Le débat sur l'inscription d'une « règle d'or » budgétaire dans la Constitution, à l'instar du « Schuldenbremse » (frein à l'endettement) inscrit à l'article 109 de la Loi fondamentale allemande depuis 2009, reste ouvert. En droit comparé, le modèle allemand prévoit que le déficit structurel fédéral ne peut excéder 0,35 % du PIB, avec des dérogations possibles en cas de catastrophe naturelle ou de situation exceptionnelle. Ce mécanisme a été temporairement suspendu pendant la crise sanitaire, illustrant la tension entre rigidité constitutionnelle et flexibilité budgétaire.
Dans ce contexte, redistribuer un surplus fiscal conjoncturel plutôt que l'affecter au désendettement pose une question de cohérence avec les engagements de consolidation budgétaire.
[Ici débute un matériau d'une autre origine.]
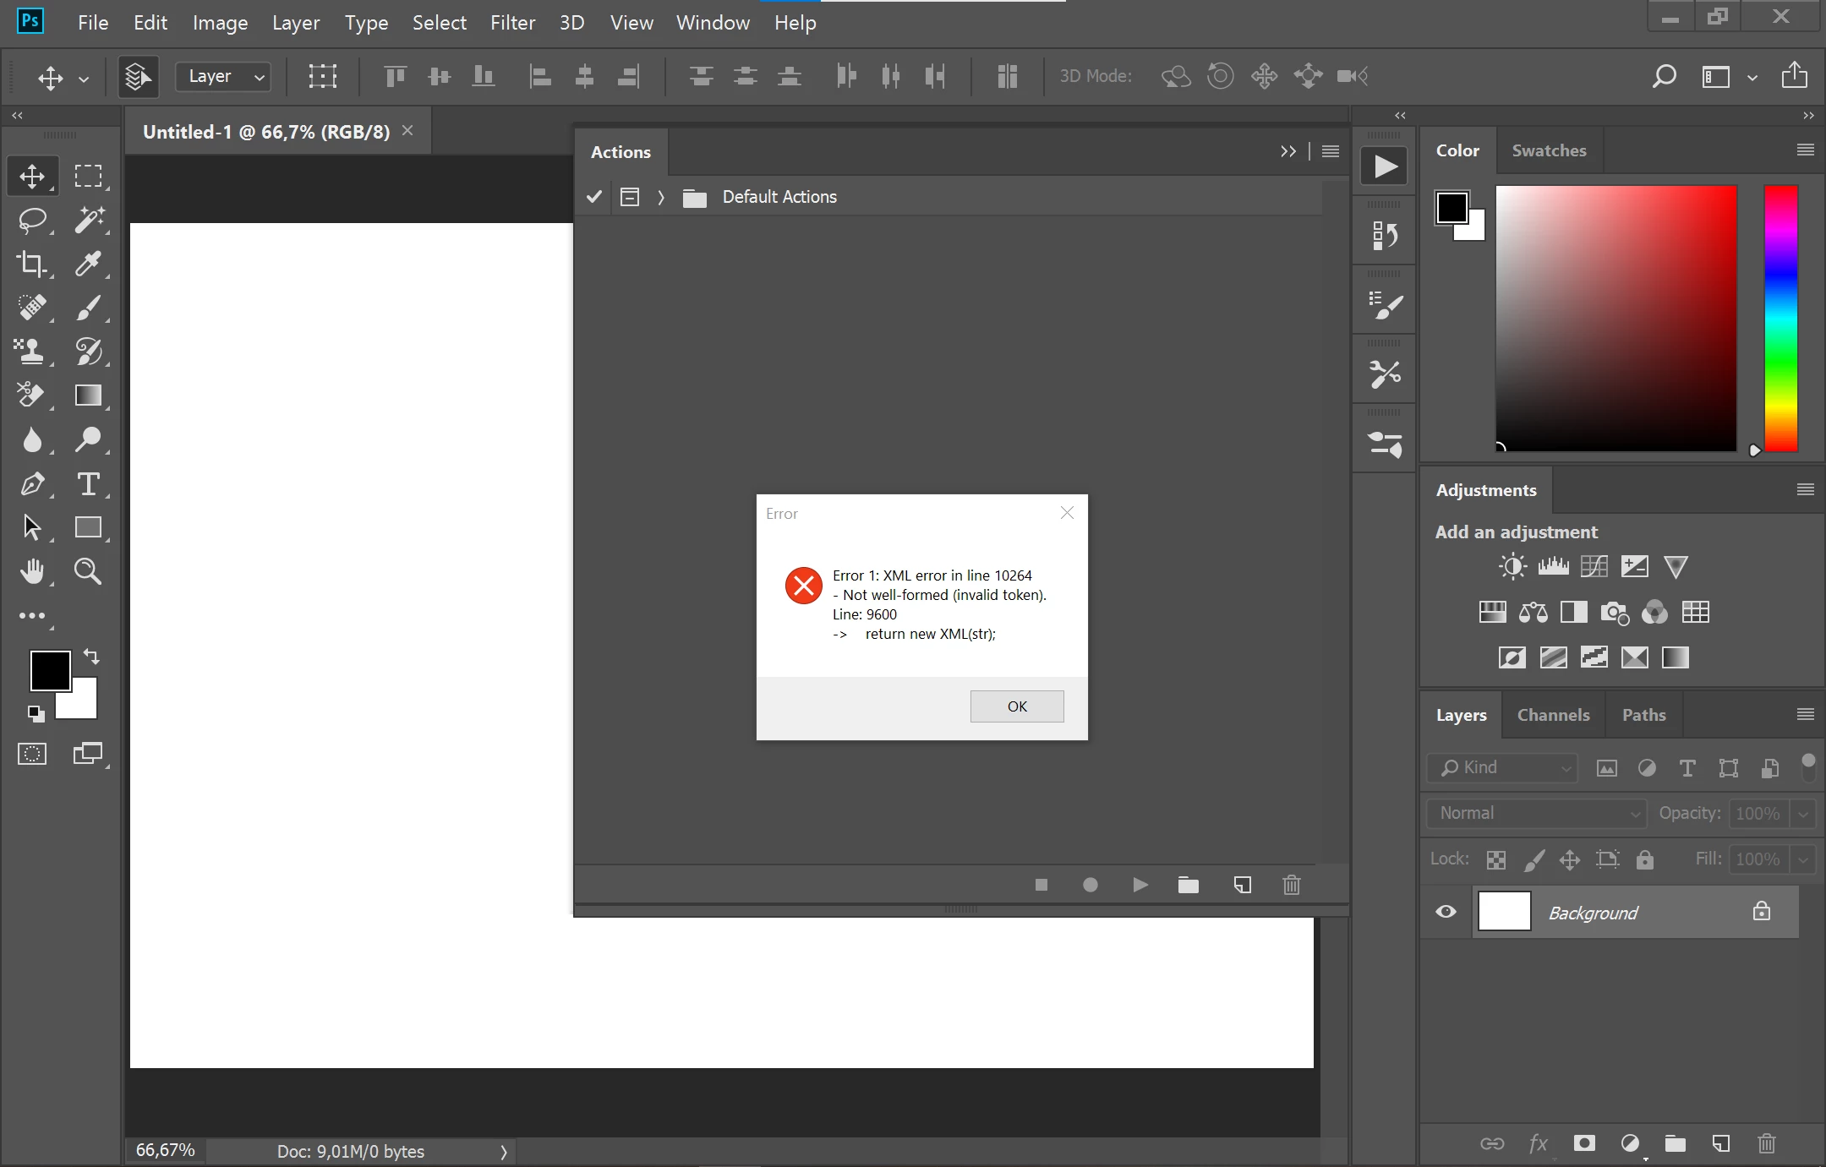
Task: Hide the Background layer via eye icon
Action: 1446,912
Le Haut Conseil des finances publiques, créé par la loi organique de 2012 et prévu à l'article 61 de la LOLF, a pour mission d'émettre un avis sur les prévisions macroéconomiques et le respect de la trajectoire budgétaire, ce qui inclut l'appréciation de l'utilisation des recettes exceptionnelles.
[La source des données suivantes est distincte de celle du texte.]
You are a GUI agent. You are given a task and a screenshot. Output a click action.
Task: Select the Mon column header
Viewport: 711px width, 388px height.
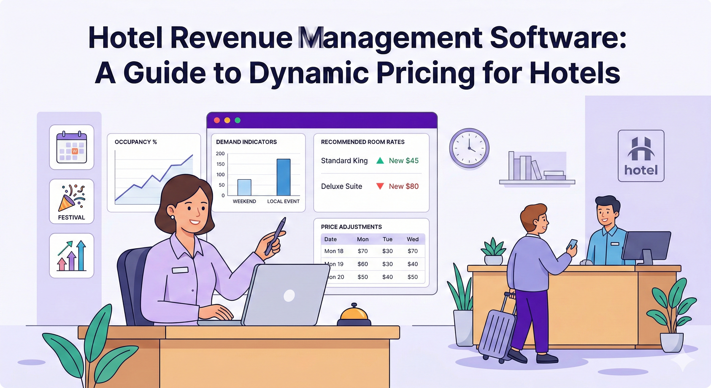[362, 239]
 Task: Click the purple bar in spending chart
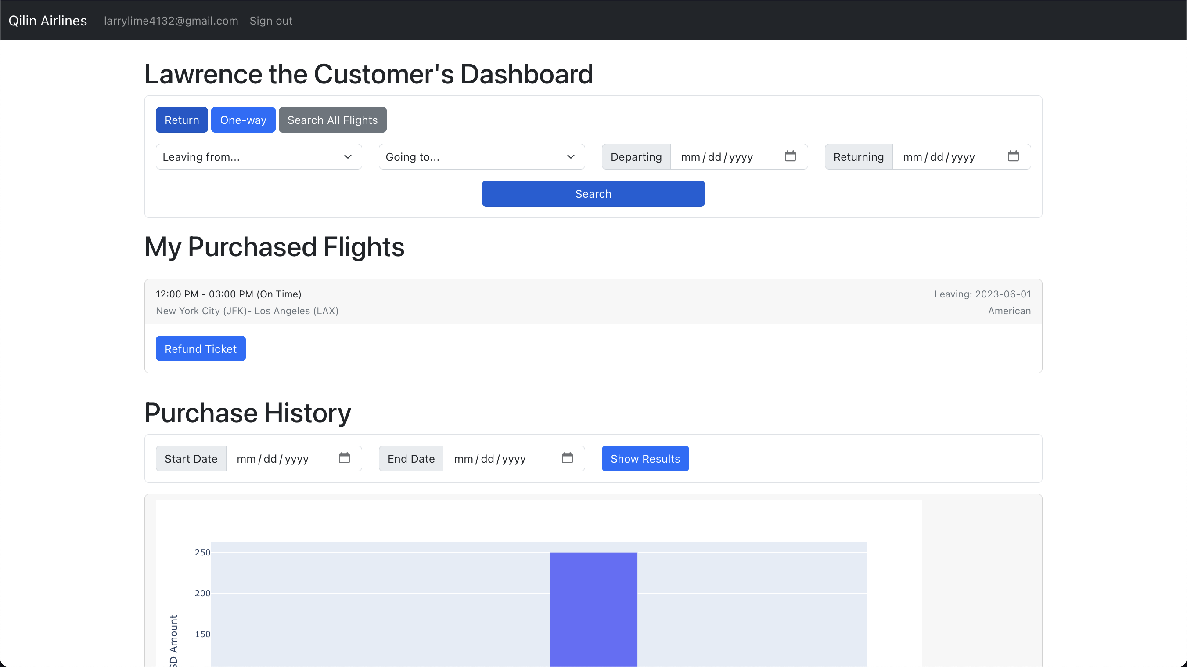click(594, 609)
Les mécanismes existants de soutien sectoriel : aides d'État et droit de la concurrence
La redistribution ciblée d'un surplus fiscal aux chauffeurs routiers, marins pêcheurs et agriculteurs soulève également la question de la conformité avec le droit des aides d'État. L'article 107, paragraphe 1, du Traité sur le fonctionnement de l'Union européenne (TFUE) interdit en principe les aides accordées par les États qui faussent ou menacent de fausser la concurrence. Toutefois, l'article 107, paragraphe 3, point b), autorise les aides destinées à remédier à « une perturbation grave de l'économie d'un État membre ».
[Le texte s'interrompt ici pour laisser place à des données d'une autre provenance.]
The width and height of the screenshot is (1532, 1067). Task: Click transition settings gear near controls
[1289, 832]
La Commission européenne a, lors de crises précédentes, adopté des encadrements temporaires permettant aux États membres de soutenir des secteurs spécifiques. Le cadre temporaire de crise adopté en mars 2022, en réponse aux conséquences économiques du conflit en Ukraine, a ainsi autorisé des aides directes aux entreprises affectées par la hausse des prix de l'énergie. Toute mesure de redistribution sectorielle devrait donc être notifiée à la Commission et s'inscrire dans un cadre juridique européen approprié.
Enjeux pour les concours
Le candidat doit maîtriser l'articulation entre les principes budgétaires fondamentaux (universalité, annualité, sincérité) et les dérogations prévues par la LOLF du 1er août 2001, en particulier ses articles 6, 19 et 21. La question de la redistribution de recettes conjoncturelles permet de mobiliser à la fois le droit constitutionnel financier (article 13 de la DDHC, jurisprudence du Conseil constitutionnel sur l'égalité devant les charges publiques), le droit budgétaire européen (TSCG de 2012, Pacte de stabilité et de croissance) et le droit des aides d'État (articles 107 et 108 TFUE). Il convient de retenir que la tension entre soutien conjoncturel aux secteurs affectés et impératif de consolidation budgétaire constitue un sujet transversal, susceptible d'être mobilisé dans des épreuves de finances publiques, de droit public économique ou de questions européennes. Le candidat gagnera à connaître le droit comparé, notamment le modèle allemand du « Schuldenbremse », ainsi que le rôle du Haut Conseil des finances publiques dans le contrôle de la trajectoire budgétaire nationale.